PROBLEM REQUIREMENTS. Report how many lines in the items below contain the string "Viewport", counting only matches with the same capitalization. Give the number and nothing else.

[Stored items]

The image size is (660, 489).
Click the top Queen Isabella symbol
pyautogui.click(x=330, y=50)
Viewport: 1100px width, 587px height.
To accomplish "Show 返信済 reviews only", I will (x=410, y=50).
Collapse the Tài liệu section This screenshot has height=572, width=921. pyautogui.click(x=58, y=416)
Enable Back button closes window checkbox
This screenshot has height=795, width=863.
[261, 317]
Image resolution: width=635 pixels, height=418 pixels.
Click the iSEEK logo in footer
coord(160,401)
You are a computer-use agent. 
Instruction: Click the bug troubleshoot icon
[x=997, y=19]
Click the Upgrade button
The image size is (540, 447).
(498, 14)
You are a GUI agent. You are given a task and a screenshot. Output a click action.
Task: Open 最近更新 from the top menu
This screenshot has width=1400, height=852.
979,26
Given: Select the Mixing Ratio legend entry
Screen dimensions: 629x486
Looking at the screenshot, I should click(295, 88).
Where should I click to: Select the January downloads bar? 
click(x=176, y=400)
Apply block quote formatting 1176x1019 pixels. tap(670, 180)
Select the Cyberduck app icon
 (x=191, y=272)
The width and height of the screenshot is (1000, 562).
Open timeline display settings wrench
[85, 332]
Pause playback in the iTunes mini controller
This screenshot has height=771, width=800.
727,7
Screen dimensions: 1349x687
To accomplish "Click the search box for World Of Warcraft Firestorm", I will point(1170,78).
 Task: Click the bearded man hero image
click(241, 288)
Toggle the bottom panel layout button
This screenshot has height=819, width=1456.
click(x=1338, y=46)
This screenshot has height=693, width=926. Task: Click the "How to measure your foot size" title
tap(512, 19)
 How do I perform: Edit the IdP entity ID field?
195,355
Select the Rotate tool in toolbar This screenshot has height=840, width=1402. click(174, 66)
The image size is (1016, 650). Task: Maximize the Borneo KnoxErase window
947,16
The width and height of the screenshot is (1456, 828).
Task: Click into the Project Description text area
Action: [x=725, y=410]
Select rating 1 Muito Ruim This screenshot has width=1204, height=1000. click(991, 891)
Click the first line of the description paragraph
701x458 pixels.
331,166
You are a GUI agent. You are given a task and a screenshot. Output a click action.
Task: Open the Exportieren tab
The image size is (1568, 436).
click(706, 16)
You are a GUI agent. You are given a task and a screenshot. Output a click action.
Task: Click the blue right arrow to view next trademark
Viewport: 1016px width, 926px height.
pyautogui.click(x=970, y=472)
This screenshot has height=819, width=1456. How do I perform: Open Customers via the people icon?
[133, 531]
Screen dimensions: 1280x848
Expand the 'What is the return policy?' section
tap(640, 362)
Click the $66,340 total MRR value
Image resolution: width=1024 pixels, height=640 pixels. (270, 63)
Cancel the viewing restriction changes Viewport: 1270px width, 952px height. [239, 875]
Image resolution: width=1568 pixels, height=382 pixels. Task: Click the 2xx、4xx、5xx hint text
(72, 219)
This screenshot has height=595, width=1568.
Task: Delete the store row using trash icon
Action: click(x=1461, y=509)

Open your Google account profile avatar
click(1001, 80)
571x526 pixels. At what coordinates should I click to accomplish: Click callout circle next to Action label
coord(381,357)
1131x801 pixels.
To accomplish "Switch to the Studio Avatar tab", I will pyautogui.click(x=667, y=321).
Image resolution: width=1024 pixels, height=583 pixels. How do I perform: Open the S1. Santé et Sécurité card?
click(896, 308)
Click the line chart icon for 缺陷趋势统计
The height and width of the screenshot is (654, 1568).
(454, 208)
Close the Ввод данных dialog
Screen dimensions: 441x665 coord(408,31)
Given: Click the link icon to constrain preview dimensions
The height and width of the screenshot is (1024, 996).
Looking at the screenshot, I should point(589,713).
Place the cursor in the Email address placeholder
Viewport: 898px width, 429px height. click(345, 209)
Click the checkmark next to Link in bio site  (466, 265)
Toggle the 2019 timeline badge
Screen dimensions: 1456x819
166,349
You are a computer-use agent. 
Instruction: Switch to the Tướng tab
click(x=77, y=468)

OUTPUT. 4